04/05/2017
NEWS STORY
F1's new boss Chase Carey has hit out at his predecessor Bernie Ecclestone, claiming the Briton lacked vision.
While admitting admiration for the way in which Bernie Ecclestone took an elitist sport and turned it into one of the biggest and most-watched - one that his bosses were willing to pay $8bn for - Carey believes that in recent years the Briton has focussed purely on the short term.
"Day-to-day I find a level of frustration," he told Press Association Sport. "It was very much a sport that got into a habit of saying 'no' too much.
"I want to be saying 'yes' to a whole lot more," he continued. "What is the value of having an idea if the answer to everything you want to do is 'no'? All it does is create frustration.
"There are an array of things that weren't done that needed to be done," he said. "We felt it was a sport that for the last five or six years had really not been managed to its full potential or taken advantage of what was here.
"All of us make mistakes and nobody is perfect. Bernie took a business from decades ago and sold it for eight billion dollars. He deserves all the credit in the world for what he has done. But in today's world you need to market a sport. We were not marketing the sport.

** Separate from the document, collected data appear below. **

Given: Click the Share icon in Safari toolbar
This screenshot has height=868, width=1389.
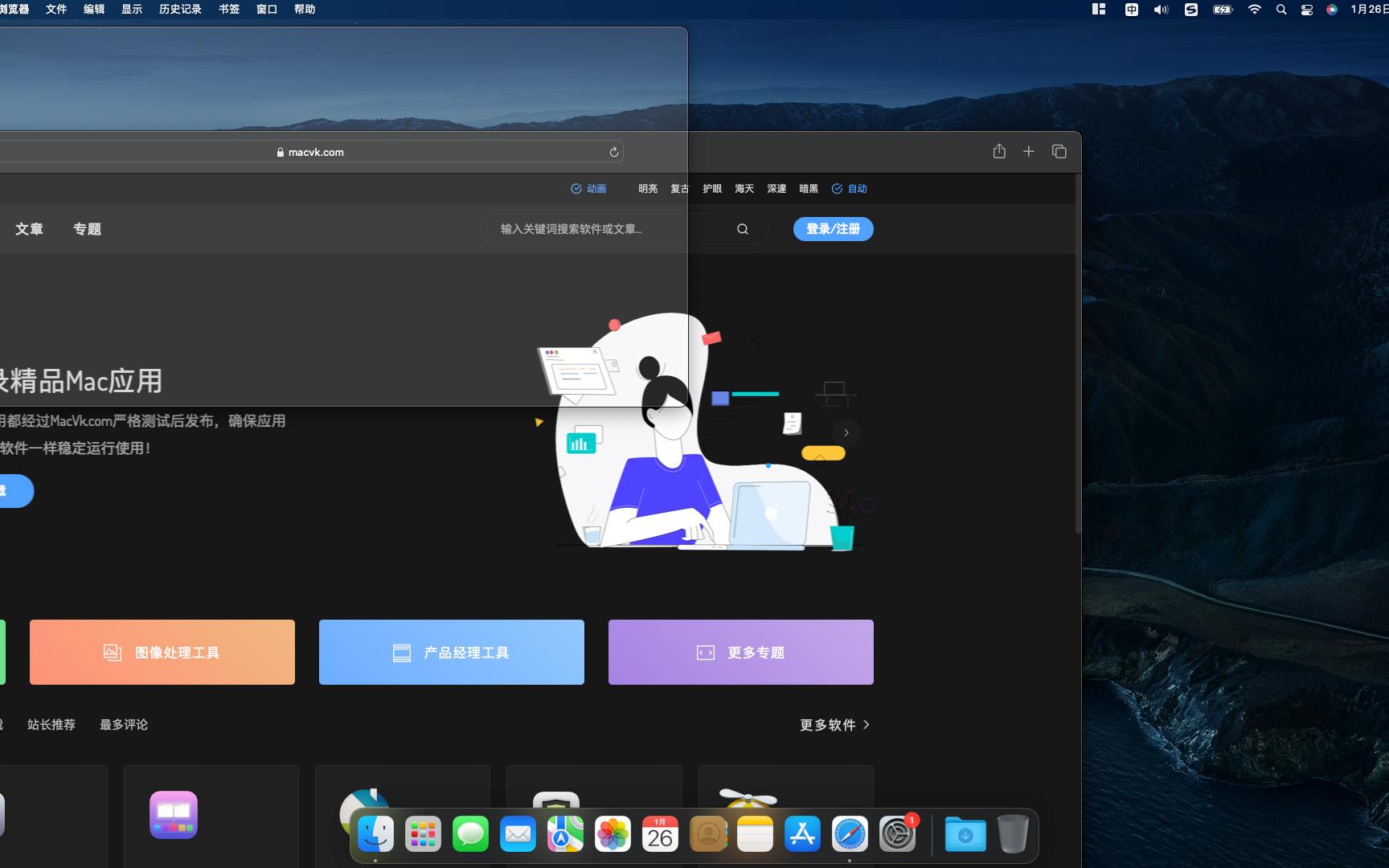Looking at the screenshot, I should [x=999, y=151].
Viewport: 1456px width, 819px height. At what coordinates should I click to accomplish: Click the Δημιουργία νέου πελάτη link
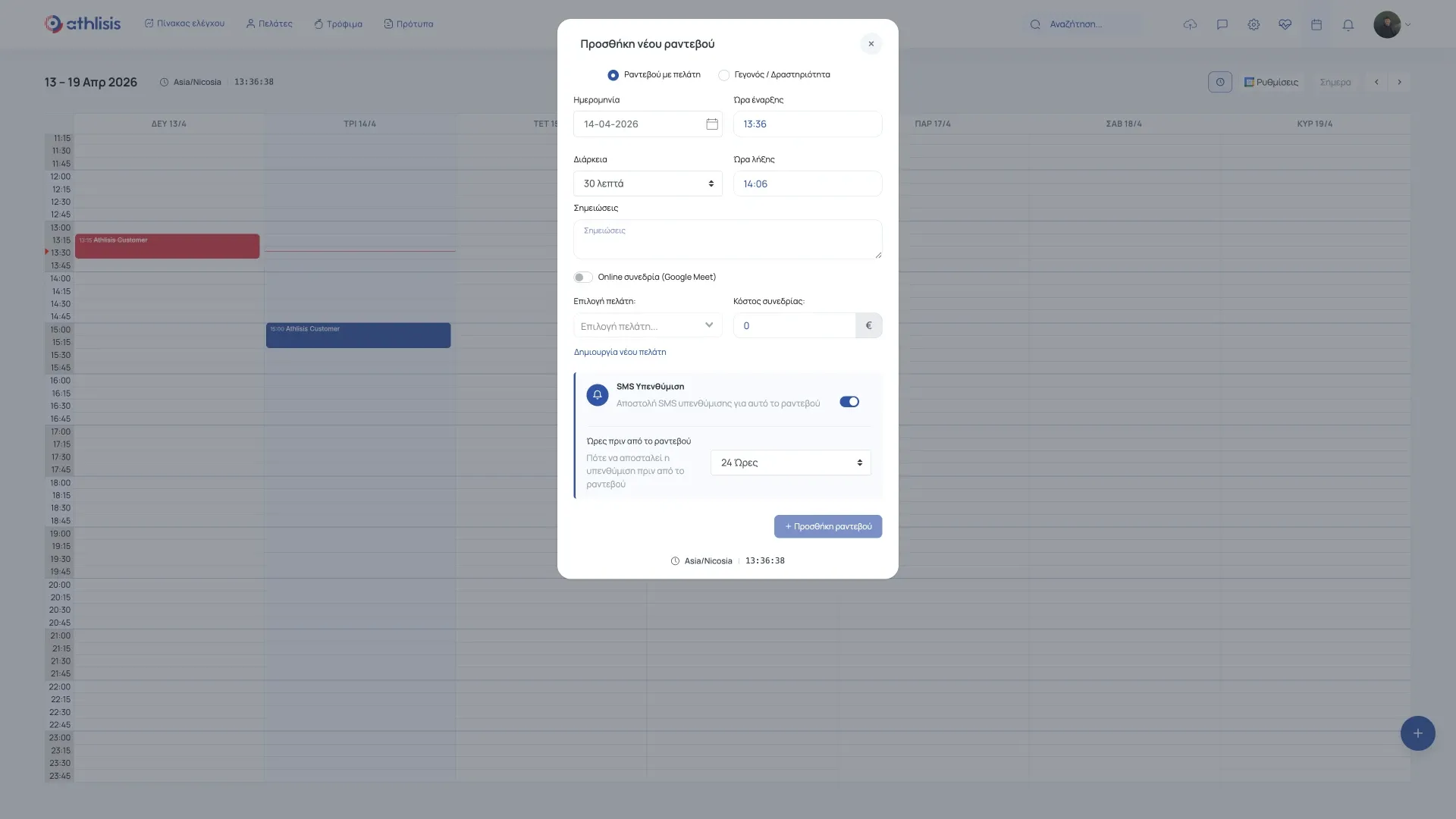620,353
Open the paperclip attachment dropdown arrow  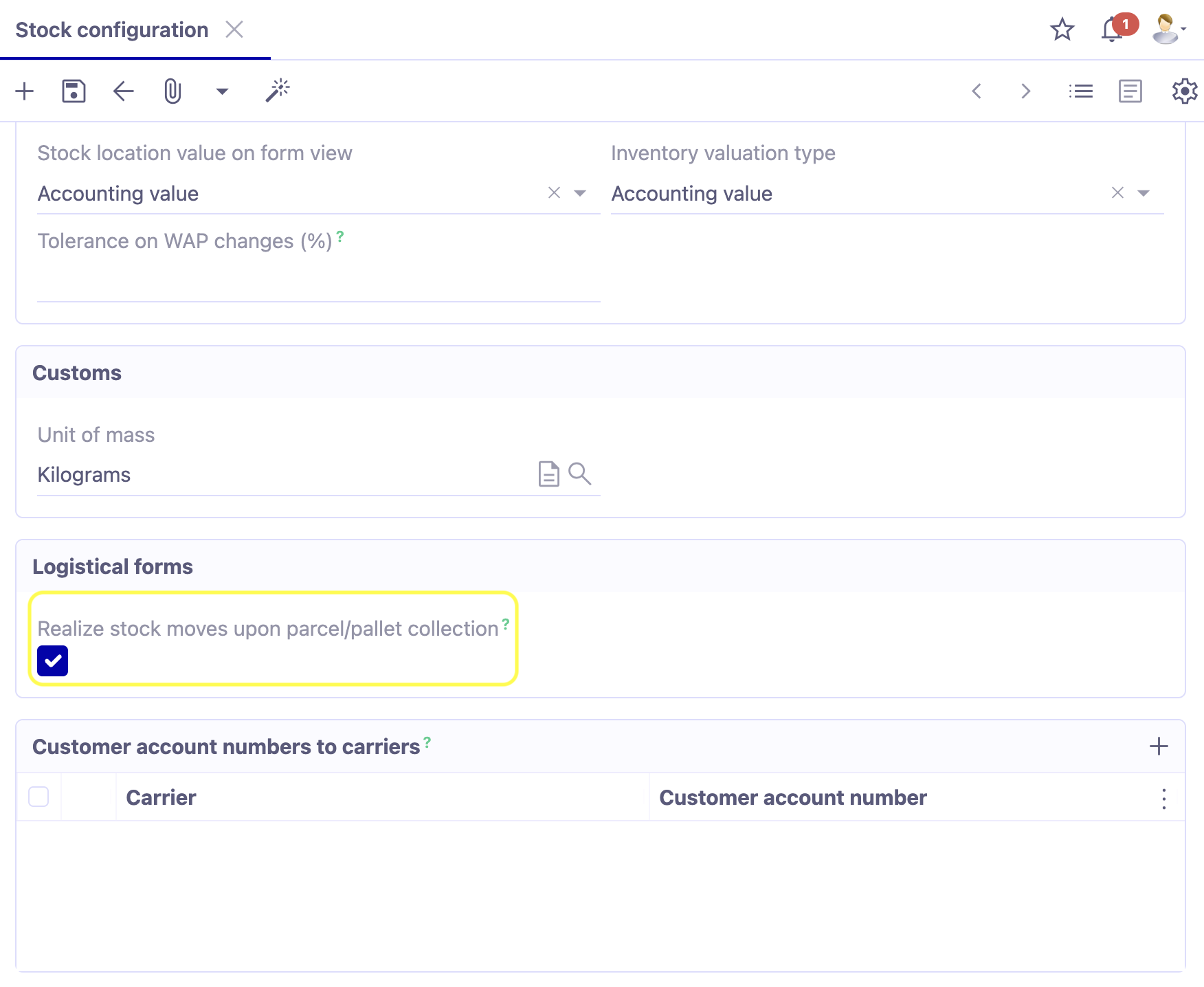221,90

"When you have someone so identified with the sport for such a long period of time there is always going to be some degree of complexity. I will do what I think is right.
"Bernie's style was divide and conquer, to keep everything very close, but we want it to be a spirit of partnership in that we compete on the track.
"The teams, the promoters, Formula One and the FIA all have a shared vision of where we want the sport to go and building it in a way that is healthy for everybody.
"It has been three months and we have been very clear that one of the things the sport has not been served well by is a continued short-term focus, and what we are going to do next week," said Carey, as the sport approaches the (oh so tedious) one hundred days mark under Liberty's ownership.
"We care more about where the sport is going to be three years from now than three months from now," he added. "Bernie was always very focused on the short term, and our focus is on building long-term value.
"Some of the decisions that were made needed to have a better process to think through. The current engine, for example, ended up being too complicated, too expensive, and lost some of the sound that added to the mystique of the sport."
As it happens, Ecclestone was vehemently against the new formula, and having delayed its initial introduction, to the fury of the manufacturers, continued to be critical of it.
"We will do things and some things take time," admitted Carey, "you are not going to have a new engine in two months because if you tried to do that you are going to do more harm than good.
We want to make sure we have the tools to manage the business as opposed to throwing things out there so somebody has a media story."
Thus far, ten out of ten in terms of promises and rhetoric about what Liberty is going to do. Now we await some action.